Pour un « Guitar power »

La guitare a connu, selon les époques, un intérêt variable. Pendant longtemps, elle était assujettie à la chanson: on était guitariste lorsqu'on voulait chanter Brassens et que l'on connaissait quatre accords... et demi. Les choses ont changé avec l'arrivée des Shadows et autres groupes similaires comme les Ventures, qui ont surtout connu le succès en Amérique, tandis que les Shadows bousculaient l'Europe. Cela se passait vers 1960.

Peu nombreux étaient les chanceux qui entendirent parler d'un jeune guitariste nommé Chet Atkins, l'homme qui faisait à lui tout seul le travail de deux ou trois de ses collègues. Je n'étais malheureusement pas du nombre des initiés. Comme tout le monde, je subissais ce dont on voulait bien m'abreuver à la radio, à la télévision et dans la presse spécialisée. Encore n'y avait-il pas trop à se plaindre, puisque la figure réellement dominante du temps était la guitare et que son règne laissait une empreinte indélébile dans l'esprit de tous.

A l'arrivée des Beatles, il semblait incroyable qu'un groupe inconnu puisse rivaliser avec les Shadows : surtout des chanteurs! Hélas pour les Shadows, les Beatles ne partagèrent même pas le gâteau, ils l'enlevèrent. Et des Shadows, il ne resta bientôt plus qu'une nostalgie profondément marquée dans les coeurs. Tout cela, bien sûr, résultait de la dure loi des antennes, où les désirs de l'audience sont des ordres et où les cases horaires ne peuvent se multiplier à l'infini. Merci aux anciens et place aux nouveaux. Heureusement pour nous, les Beatles étaient bons et le restèrent.

Puis, ce furent les Stones, les Kinks, les Yardbirds, Eric Clapton et Jimi Hendrix, les Who...

Nous avions toujours la chance que la guitare soit encore et toujours la messagère de la musique à la mode. En effet, en dehors du batteur, tous les membres des groupes en question étaient soit bassiste, soit guitariste, même si avec Hendrix et Clapton (dans le groupe Cream), on assistait à la disparition du guitariste d'accompagnement. Notre grande frayeur vint avec la vague de l'orgue, dont les tenants avaient pour noms Alan Price, Brian Auger, Rhoda Scott. Tout le monde s'y mettait et l'orgue était indispensable aux groupes de l'époque. L'instrument « fit son trou », en attendant le déferlement de la grande vague des synthétiseurs.

Et nous, amoureux éperdus de la guitare, nous étions «en manque » par le fait des modes dont les disc-jockeys, programmateurs télé ou radio, doivent bien tenir compte. Ajoutez à cela que, de toute évidence, certains animateurs d'émissions de télévision ne font sûrement pas la différence entre la guitare en tant qu'instrument joué et la guitare décorative. Peut-on prétendre que Ringo joue de la guitare parce qu'il en tient une et fait semblant d'en jouer en mimant avec perfection le chorus enregistré par un autre en studio ? Passons. Il reste que notre instrument favori est sous-représenté sur les ondes.

========

◆ **Consigne 1**: D'après le texte sur la guitare, vers quelle année les Shadows bousculaient-ils l'Europe ?
◆ **Consigne 2**: Mettez à jour le passage du texte sur la guitare qui commence par « La guitare a » et se poursuit jusqu'à « passait vers 1960. », en remplaçant « chanter » par « fredonner ».

◆ **Entrées extraites**:

========

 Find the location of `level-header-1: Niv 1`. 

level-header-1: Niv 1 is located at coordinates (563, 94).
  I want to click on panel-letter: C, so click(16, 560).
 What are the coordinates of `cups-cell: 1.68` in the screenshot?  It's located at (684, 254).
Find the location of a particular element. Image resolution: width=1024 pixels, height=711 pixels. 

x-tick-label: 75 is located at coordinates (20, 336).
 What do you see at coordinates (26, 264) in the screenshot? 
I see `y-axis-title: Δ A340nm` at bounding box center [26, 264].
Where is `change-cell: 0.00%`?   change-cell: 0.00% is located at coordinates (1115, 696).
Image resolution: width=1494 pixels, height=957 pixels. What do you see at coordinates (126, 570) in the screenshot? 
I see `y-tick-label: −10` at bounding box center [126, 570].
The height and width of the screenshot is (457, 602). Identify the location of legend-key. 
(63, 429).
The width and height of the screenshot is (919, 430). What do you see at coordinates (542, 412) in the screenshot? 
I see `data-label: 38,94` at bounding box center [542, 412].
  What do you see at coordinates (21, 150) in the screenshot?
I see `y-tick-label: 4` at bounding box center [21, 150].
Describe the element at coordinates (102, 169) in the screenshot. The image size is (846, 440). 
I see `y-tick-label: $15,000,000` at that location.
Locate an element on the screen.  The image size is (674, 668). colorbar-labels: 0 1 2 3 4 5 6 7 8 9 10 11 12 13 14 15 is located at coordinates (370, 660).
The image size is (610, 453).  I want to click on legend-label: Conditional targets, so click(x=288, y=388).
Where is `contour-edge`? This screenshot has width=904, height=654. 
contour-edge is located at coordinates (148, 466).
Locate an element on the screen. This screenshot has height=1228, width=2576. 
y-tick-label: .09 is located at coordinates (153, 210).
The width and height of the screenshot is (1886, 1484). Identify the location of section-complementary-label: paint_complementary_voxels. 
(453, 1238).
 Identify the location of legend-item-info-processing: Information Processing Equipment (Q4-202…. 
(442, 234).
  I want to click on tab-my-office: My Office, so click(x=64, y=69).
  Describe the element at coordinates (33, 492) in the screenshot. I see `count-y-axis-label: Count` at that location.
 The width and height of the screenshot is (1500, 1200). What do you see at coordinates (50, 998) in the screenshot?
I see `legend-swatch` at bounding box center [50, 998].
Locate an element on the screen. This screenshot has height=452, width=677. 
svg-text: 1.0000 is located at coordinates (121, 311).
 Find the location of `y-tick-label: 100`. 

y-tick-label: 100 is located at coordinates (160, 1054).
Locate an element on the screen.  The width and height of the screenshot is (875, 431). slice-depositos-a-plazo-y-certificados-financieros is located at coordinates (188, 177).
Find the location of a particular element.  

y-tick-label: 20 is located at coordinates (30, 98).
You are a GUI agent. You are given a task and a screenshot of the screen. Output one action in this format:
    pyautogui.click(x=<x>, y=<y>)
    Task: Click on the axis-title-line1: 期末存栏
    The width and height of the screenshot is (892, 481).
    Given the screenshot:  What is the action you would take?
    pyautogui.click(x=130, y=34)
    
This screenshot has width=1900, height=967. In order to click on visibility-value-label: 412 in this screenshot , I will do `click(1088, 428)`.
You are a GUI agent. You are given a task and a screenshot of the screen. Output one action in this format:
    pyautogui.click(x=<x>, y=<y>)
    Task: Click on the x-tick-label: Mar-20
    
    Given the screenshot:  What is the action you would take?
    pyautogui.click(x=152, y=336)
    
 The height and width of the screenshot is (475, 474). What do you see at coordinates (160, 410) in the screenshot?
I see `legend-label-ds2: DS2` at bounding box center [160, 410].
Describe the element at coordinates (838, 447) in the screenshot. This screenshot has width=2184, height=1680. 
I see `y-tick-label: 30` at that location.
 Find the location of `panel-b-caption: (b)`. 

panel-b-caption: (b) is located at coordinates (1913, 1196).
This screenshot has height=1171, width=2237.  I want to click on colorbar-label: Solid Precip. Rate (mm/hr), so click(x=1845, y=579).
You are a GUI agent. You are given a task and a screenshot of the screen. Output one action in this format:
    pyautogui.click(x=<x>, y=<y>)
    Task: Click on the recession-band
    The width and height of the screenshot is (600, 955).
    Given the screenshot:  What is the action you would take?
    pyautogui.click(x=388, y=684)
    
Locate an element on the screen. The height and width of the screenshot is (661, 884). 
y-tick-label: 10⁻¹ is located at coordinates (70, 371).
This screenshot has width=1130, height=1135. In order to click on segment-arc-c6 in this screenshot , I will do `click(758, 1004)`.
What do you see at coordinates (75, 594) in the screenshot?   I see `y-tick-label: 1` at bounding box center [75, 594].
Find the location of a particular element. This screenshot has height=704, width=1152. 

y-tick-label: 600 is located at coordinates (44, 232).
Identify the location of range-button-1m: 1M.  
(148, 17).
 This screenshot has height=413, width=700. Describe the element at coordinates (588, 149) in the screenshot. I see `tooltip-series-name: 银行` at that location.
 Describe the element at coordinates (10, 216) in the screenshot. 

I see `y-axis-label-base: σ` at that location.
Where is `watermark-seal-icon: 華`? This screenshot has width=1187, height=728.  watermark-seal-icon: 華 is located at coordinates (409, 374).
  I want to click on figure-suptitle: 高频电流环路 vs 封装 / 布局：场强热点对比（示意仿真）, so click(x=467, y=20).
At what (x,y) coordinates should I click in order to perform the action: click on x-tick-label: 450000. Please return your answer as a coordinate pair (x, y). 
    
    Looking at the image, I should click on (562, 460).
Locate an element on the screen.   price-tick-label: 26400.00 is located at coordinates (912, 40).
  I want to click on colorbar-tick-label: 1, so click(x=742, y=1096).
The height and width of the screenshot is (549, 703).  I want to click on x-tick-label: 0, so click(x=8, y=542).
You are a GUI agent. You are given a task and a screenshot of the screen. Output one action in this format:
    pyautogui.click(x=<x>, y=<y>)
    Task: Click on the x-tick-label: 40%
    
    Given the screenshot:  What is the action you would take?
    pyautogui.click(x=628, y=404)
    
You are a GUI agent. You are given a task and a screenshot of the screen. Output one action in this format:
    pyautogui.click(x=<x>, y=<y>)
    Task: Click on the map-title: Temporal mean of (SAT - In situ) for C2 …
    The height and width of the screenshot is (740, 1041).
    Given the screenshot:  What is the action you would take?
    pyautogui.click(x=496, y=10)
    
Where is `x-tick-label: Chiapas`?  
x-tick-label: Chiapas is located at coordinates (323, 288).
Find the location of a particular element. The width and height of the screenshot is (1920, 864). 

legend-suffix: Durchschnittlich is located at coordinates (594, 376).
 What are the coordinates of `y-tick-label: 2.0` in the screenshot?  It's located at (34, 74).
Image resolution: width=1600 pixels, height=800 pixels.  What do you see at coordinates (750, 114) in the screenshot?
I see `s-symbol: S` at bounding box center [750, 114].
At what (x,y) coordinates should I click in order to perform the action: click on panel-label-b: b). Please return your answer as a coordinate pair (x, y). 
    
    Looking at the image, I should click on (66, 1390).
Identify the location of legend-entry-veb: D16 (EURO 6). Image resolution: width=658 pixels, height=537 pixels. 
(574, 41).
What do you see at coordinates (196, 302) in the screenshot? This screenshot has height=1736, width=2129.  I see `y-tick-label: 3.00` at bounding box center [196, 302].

========

◆ **Corrigé 1**: Vers 1960.

◆ **Corrigé 2**:
La guitare a connu, selon les époques, un intérêt variable. Pendant longtemps, elle était assujettie à la chanson: on était guitariste lorsqu'on voulait fredonner Brassens et que l'on connaissait quatre accords... et demi. Les choses ont changé avec l'arrivée des Shadows et autres groupes similaires comme les Ventures, qui ont surtout connu le succès en Amérique, tandis que les Shadows bousculaient l'Europe. Cela se passait vers 1960.